REQUIREMENT: Rescale the listing below by reproducing every line, requests included, and multiplying each coordinate in the answers by 1.15, rounding to whole numbers with halves rounded up. Omit the pictures from your response.

>> START RAW DATA

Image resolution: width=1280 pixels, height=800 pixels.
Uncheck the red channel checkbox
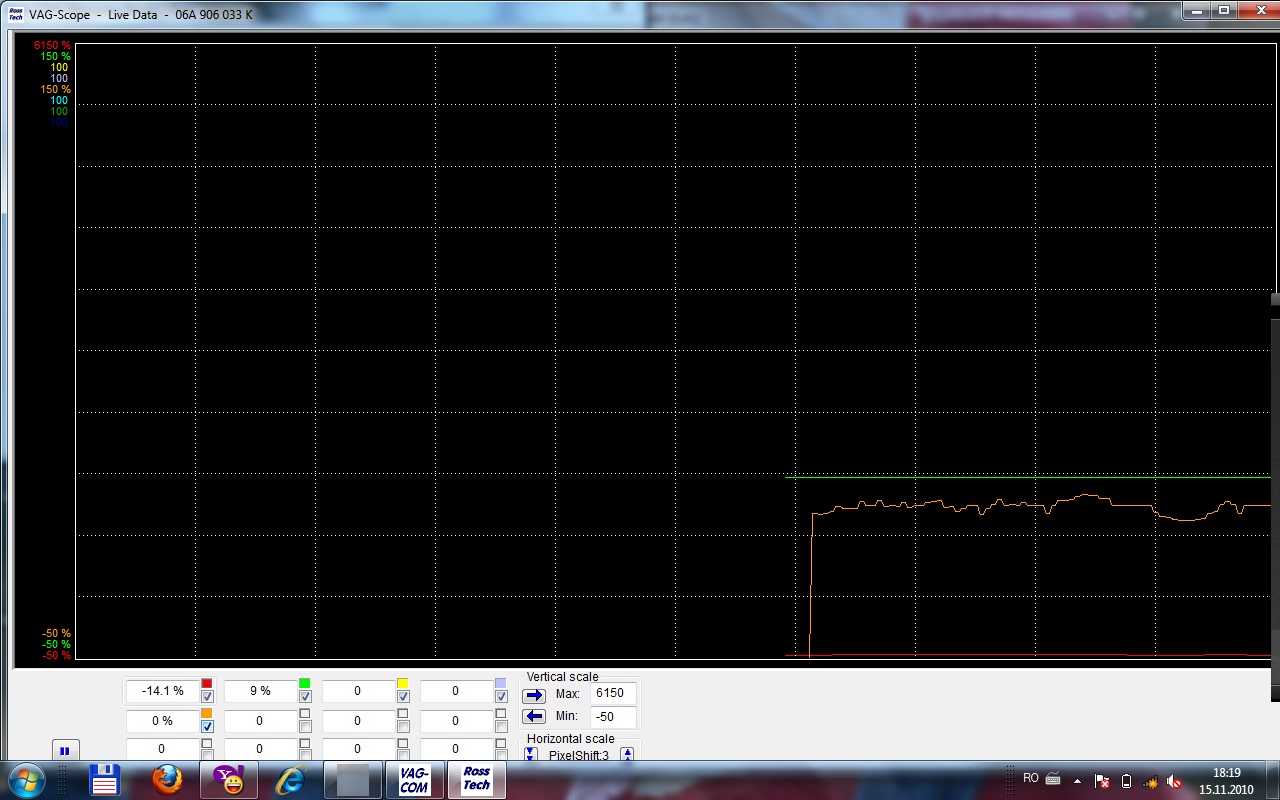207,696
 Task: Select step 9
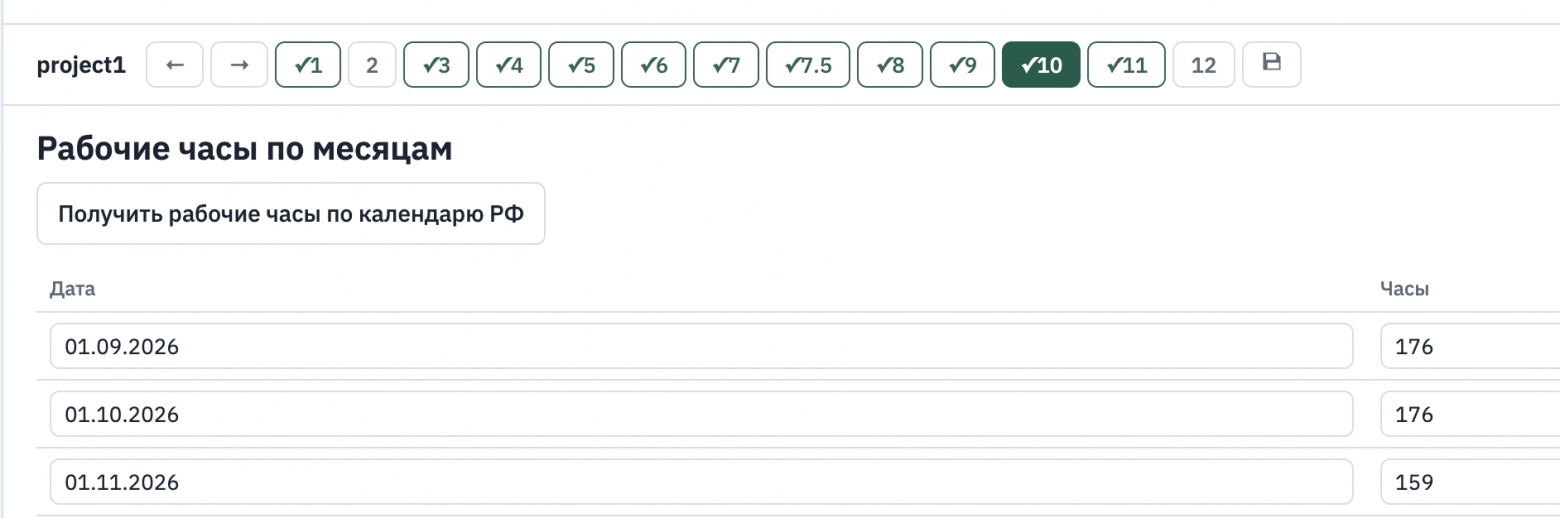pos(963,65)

>> END RAW DATA

EXERCISE RESULT:
Image resolution: width=1280 pixels, height=800 pixels.
Uncheck the red channel checkbox
238,800
 Task: Select step 9
pos(1107,75)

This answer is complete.